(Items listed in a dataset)
____________________
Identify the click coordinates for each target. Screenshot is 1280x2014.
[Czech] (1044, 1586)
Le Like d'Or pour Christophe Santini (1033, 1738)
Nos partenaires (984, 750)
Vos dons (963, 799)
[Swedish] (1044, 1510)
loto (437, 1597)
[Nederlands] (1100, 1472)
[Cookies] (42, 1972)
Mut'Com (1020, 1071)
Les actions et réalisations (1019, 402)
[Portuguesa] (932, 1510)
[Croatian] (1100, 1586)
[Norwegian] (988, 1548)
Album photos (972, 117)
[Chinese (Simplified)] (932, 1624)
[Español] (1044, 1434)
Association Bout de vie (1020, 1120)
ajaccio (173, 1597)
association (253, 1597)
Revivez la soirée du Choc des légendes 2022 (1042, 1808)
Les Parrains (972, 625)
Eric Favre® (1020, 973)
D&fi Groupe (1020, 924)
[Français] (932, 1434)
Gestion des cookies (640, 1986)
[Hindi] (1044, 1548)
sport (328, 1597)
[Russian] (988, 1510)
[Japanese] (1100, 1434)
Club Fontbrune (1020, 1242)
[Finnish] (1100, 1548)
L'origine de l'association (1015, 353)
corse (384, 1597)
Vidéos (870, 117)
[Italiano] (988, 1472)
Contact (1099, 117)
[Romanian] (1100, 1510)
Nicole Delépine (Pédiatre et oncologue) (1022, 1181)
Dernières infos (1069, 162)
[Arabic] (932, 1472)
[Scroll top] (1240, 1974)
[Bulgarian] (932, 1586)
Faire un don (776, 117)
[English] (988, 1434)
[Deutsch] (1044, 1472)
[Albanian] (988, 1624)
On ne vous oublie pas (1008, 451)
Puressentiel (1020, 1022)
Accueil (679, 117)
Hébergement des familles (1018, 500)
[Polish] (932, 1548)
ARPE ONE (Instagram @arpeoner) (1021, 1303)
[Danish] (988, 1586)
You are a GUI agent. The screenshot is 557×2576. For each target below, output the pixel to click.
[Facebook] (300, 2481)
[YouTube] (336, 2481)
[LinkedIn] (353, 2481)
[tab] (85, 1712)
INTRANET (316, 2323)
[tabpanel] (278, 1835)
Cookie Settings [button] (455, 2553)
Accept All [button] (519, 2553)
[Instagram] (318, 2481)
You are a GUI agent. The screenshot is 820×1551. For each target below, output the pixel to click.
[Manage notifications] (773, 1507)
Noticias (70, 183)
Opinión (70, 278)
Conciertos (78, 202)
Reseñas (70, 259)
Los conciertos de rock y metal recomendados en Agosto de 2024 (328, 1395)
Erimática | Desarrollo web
____________________
What you should do |
Every line in the data that includes the word "pixel" should be counted, and only the resulting number given.

Output of the exercise |
2